Input -
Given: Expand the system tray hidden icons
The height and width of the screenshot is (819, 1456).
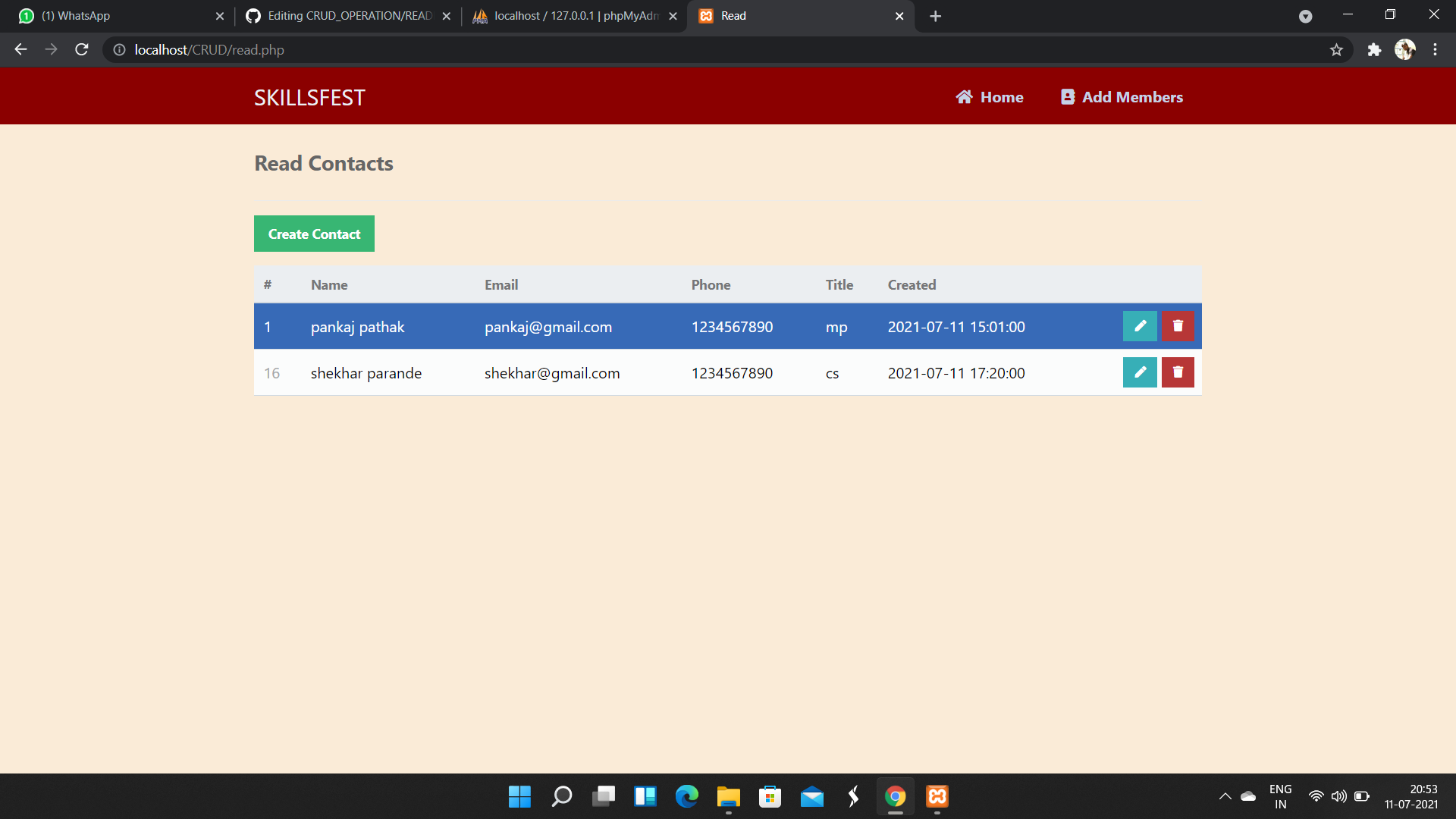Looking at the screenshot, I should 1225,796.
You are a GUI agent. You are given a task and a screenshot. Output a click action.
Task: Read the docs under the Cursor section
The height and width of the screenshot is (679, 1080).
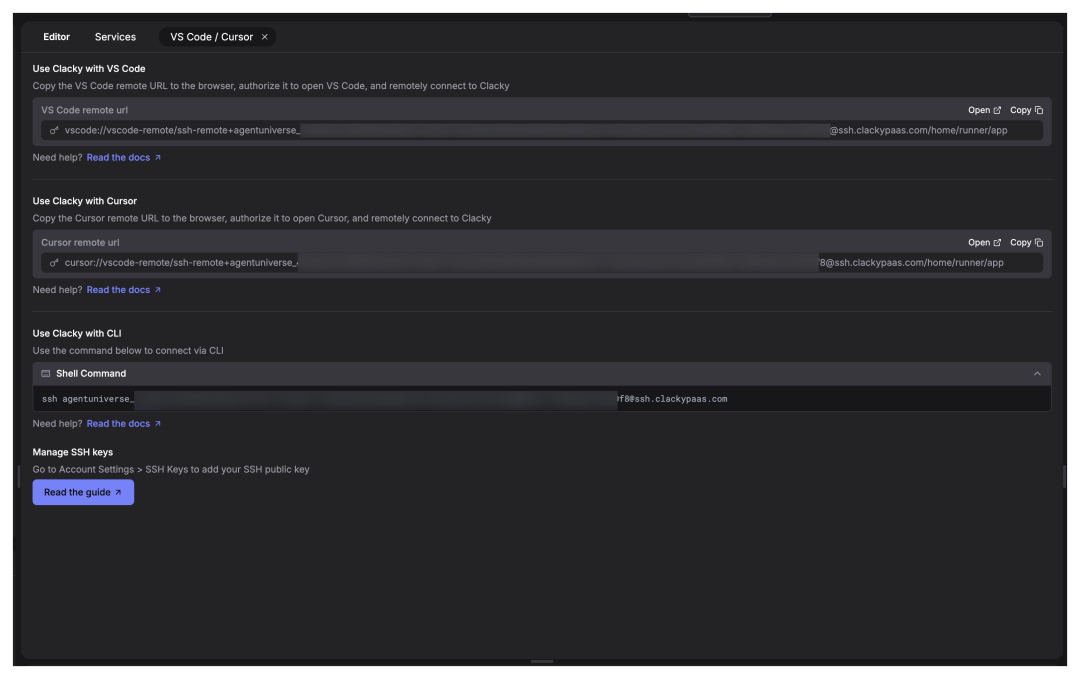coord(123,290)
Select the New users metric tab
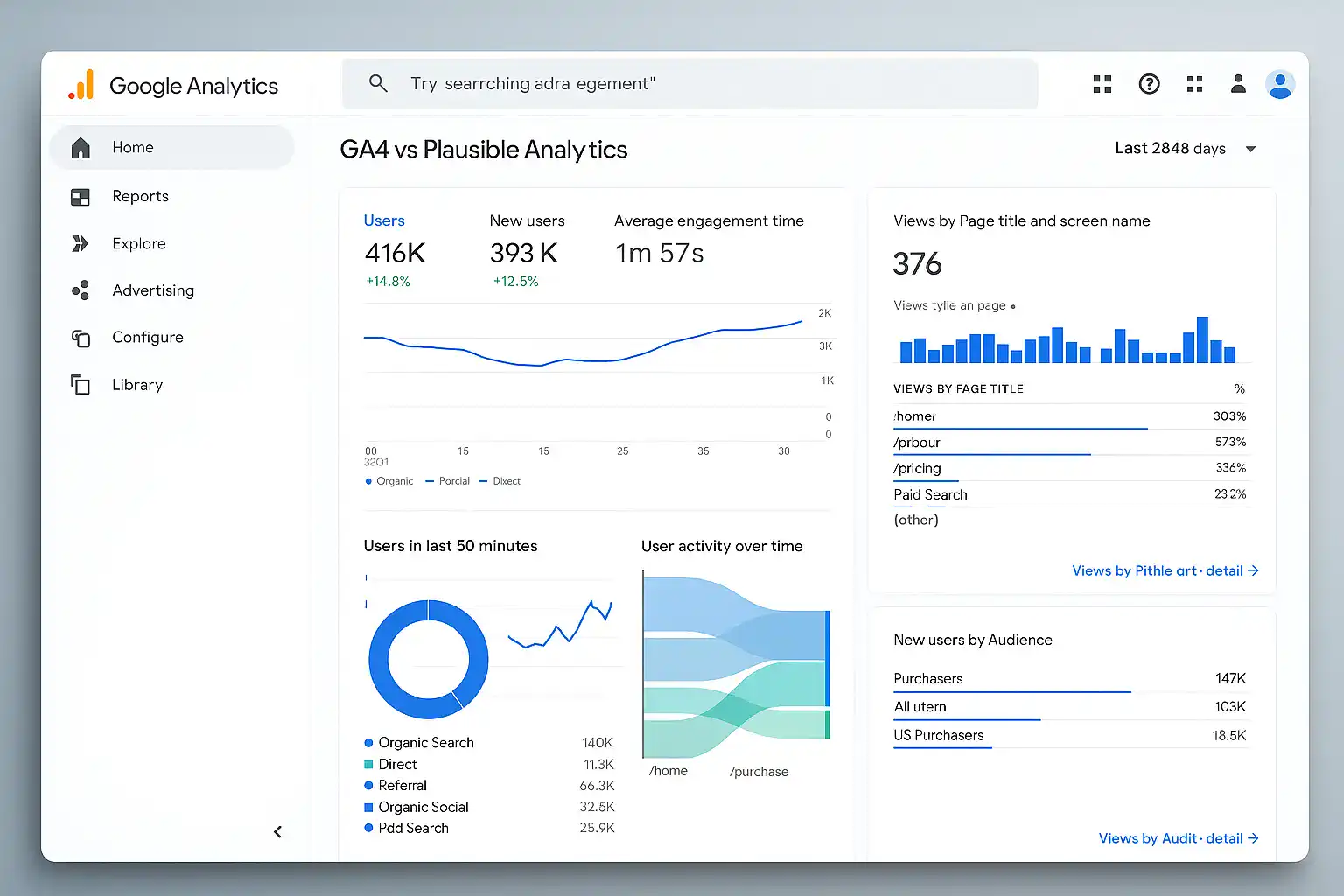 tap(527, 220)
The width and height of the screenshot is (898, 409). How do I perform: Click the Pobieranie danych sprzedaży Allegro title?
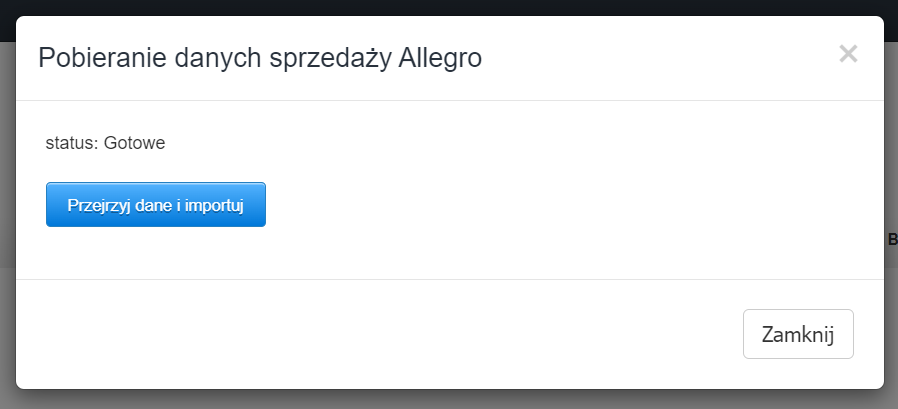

Exercise -
Write the lines above as a JSON list of strings, one string per line, leaving out blank lines and the pictures.

The answer -
[
  "Given: Expand the system tray hidden icons",
  "The height and width of the screenshot is (819, 1456).",
  "Looking at the screenshot, I should 1225,796.",
  "You are a GUI agent. You are given a task and a screenshot. Output a click action.",
  "Task: Read the docs under the Cursor section",
  "The height and width of the screenshot is (679, 1080).",
  "coord(123,290)",
  "Select the New users metric tab",
  " tap(527, 220)",
  "The width and height of the screenshot is (898, 409). How do I perform: Click the Pobieranie danych sprzedaży Allegro title?"
]